Quand la révolution soudanaise éclate en décembre 2018 et que le sit-in s’installe devant le quartier général de l’armée en avril 2019, la jeunesse s’empare de cet événement historique pour en faire aussi une révolution artistique. Le sit-in se transforme en lieu d’expression pour la jeunesse, des musiciens de tout horizon se retrouvent pour s’approprier l’espace public et jouer ensemble. Des groupes venus des zones en guerre depuis l’arrivée au pouvoir de Omar el Béchir en 1989 se produisent même pour la première fois à Khartoum. C’est le cas du groupe Nuba Mountains Sound, du Kordofan du sud. 

Ces jeunes d’une vingtaine d’années viennent pour la première fois dans la capitale de leur pays après avoir passé les dernières décennies sous les bombes. Grâce à leur musique, une partie des Soudanais découvre les histoires et les crimes commis dans ces régions, jusque-là censurés. La révolution se transforme alors en laboratoire où la musique prend une place centrale pour dénoncer les crimes du régime islamo-militaire comme le raconte Abdulsalam : « combiné avec des tons, des rythmes de tout le pays, les Soudanais ont utilisé la musique comme une arme de résistance pour se battre de manière pacifique ». 

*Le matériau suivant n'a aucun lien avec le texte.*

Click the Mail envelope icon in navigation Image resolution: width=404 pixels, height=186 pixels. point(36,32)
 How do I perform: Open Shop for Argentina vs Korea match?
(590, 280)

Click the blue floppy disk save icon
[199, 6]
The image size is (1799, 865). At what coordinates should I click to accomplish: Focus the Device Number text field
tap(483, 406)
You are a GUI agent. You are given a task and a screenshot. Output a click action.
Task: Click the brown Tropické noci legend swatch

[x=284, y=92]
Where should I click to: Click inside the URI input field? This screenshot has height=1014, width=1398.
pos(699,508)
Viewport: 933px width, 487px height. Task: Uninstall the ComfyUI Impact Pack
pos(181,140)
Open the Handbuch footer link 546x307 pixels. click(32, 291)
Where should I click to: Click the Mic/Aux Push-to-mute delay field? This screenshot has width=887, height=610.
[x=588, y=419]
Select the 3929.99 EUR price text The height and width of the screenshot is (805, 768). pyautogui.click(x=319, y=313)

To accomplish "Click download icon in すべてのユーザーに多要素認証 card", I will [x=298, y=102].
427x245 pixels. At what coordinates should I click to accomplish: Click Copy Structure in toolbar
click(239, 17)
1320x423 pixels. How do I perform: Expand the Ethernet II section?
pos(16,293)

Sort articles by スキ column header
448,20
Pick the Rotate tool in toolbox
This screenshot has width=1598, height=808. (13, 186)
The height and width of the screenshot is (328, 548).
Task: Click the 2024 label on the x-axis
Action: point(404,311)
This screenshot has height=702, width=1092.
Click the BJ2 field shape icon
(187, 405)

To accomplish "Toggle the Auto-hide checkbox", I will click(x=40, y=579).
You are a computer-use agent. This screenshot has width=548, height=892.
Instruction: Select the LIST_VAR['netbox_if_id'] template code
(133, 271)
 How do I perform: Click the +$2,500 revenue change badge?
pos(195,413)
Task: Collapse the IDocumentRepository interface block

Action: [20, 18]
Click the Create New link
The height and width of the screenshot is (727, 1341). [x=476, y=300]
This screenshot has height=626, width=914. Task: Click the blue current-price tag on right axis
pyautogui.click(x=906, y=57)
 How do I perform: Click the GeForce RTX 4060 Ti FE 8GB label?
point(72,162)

Avec la révolution, la jeunesse s’est aussi appropriée une part de son héritage musical, et le vent de liberté qui soufflait sur Khartoum a permis à une nouvelle scène de s’affirmer : la scène rap. « Un mouvement politique pareil ouvre tellement de portes dans l’esprit des jeunes, le rap s’écoutait à la maison mais avec le sit-in les artistes ont pu se produire, c’était les premiers grand concerts qui avaient lieu et tout était gratuit » explique Abdulsalam. L’une des icônes rap de cette époque, Ayman Mao, en exil aux Etats-Unis à cause de ces chansons anti-Béchir, est même revenu en 2019 pour se produire sur le sit-in devant des milliers de personnes. Ses chansons sont devenues des slogans repris lors des manifestations et dans les rues. « Pendant la révolution on pouvait entendre sa musique “Rassas Al Hayat”,  à chaque coin de rue, dans chaque quartier, les enfants et les adultes chantaient son morceau » se souvient Abdulsalam.

Musique et identité

Pour Abdulsalam, le projet Tonjela est aussi un moyen de rassembler les fragments de l’identité soudanaise, question qui demeure encore aujourd’hui un enjeu politique et sociétal majeur pour le pays.  « Il y a toujours eu ce débat au Soudan sur l’identité, sommes nous arabes ou africains ? La réponse est facile, nous sommes soudanais, nous sommes un peuple avec une grande diversité, de nombreuses tribus mais notre identité est soudanaise » affirme Abdulsalam. Et toute la musique qu’il a compilée dans sa bibliothèque incarne, mieux encore que les mots, une forme de réponse à cette question identitaire. Une réponse en rythmes et en mélodies, de génération en génération. En un mot, Tonjela.